On Monday, a scofflaw contractor transported bamboo to a house on Lake Tashmoo and triggered a power outage after the bamboo snagged a wire. 

 “The affected property is on Lake Street,” Tisbury building commissioner Ross Seavey emailed, “the offending contractor is on a side road nearby. They were transporting [bamboo] to their construction site that caught the overhead wires and ripped all the wires and some trim off the house. I explained to the contractor that this is one of the reasons the construction moratorium is in place. The work you decided to do now requires police officers, the fire department, the building inspector, the electrical inspector, a carpenter, and an electrician all to go out in public to ensure the safety of the affected resident and to get their power restored.”
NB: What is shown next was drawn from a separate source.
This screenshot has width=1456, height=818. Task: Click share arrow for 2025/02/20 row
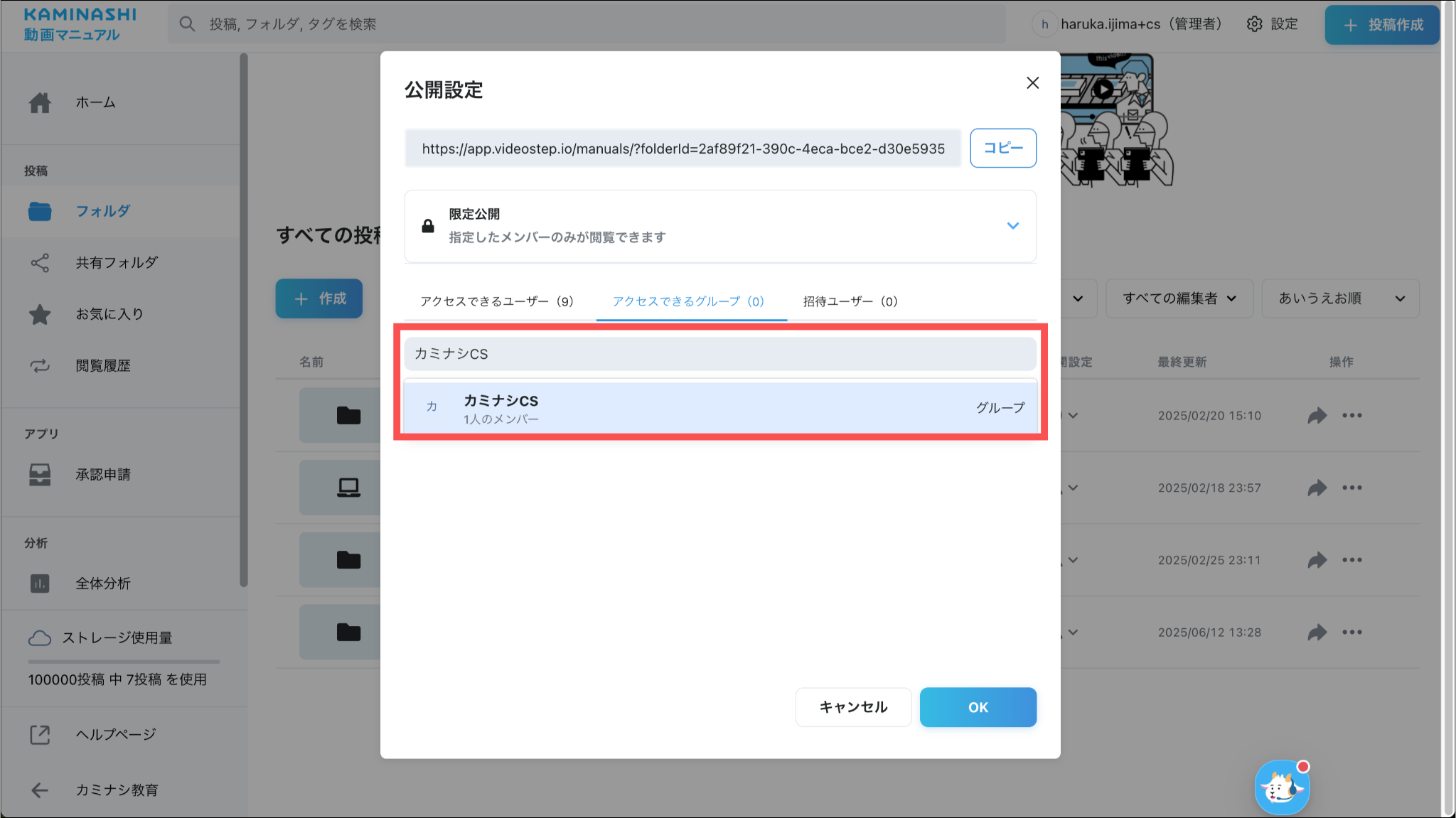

Seavey said he believed the contractor was transplanting the bamboo from elsewhere on the Vineyard. “He got a warning and was told he needs to stay home,” Seavey wrote. “I referred the bamboo issue to the Tisbury conservation agent, Jane Varkonda, to address.” 

 

6 COMMENTS

  1. It’s infuriating to know that everywhere else in the Commonwealth landscapers are outside in the crisp spring air, busy maintaining properties and distance. At least common sense is prevailing off island.

  2. Why can’t he park all of his work trucks at his shop that is not in operation, or in any of the fields where his nursery is?? Even the pick up trucks of his have plants in them every day!

  3. All 45 trucks can fit in his retail nursery next to Sharkey’s that is not in operation. That parking lot is huge!!

  4. Excellent work, Seavey, refer the most invasive, nuisance species of plants, Bamboo, to the Conservation Agent for investigation.
    We can’t have Bamboo being transplanted in broad daylight!
    Once again the wisdom of Tisbury officials have saved the residents from themselves.

  5. not surprised by any of the above mentioned. For whatever reason, island officials find our little community to be indifferent to the provisions set forth by the state. These little people in power are useless beyond measure. We should probably start mandating IQ tests for all individuals currently on the board of selectmen in each of the island towns. Second thought, the results might be too scary to handle…hang in there Dana, I’m in the same boat as you. At the very least, our golf courses will retain their beauty lmao!!

  6. I say let them work. Landscapers can be spread out, they work in the open air, put one or two to a job site (with masks) and let them work. If a job (any job!) can be done in a way that still upholds social distancing, then why not let them do it!!! It is very expensive to live here, a huge amount of the actual island population are gig workers depending on spring and summer, and haven’t been able to collect unemployment or any help whatsoever (MA Gov has an April 30th date for the website to be finished that allows gig-workers, self-employed, subs, etc to apply for benefits based on CARES guideline). People are suffering, stop being petty, who gives a crap if the trucks can or can’t fit in the lot. There are families barely getting by, and with everything going on, there’s no clear end in sight and everyone still has tons of bills to pay, including the exorbitant island rental rates, food (which is much higher than off-island prices) utility bills, credit card bills, health insurance, car insurance, AND THE LIST GOES ONNNNN. If a job’s conditions can be made safe to work, then LET PEOPLE WORK.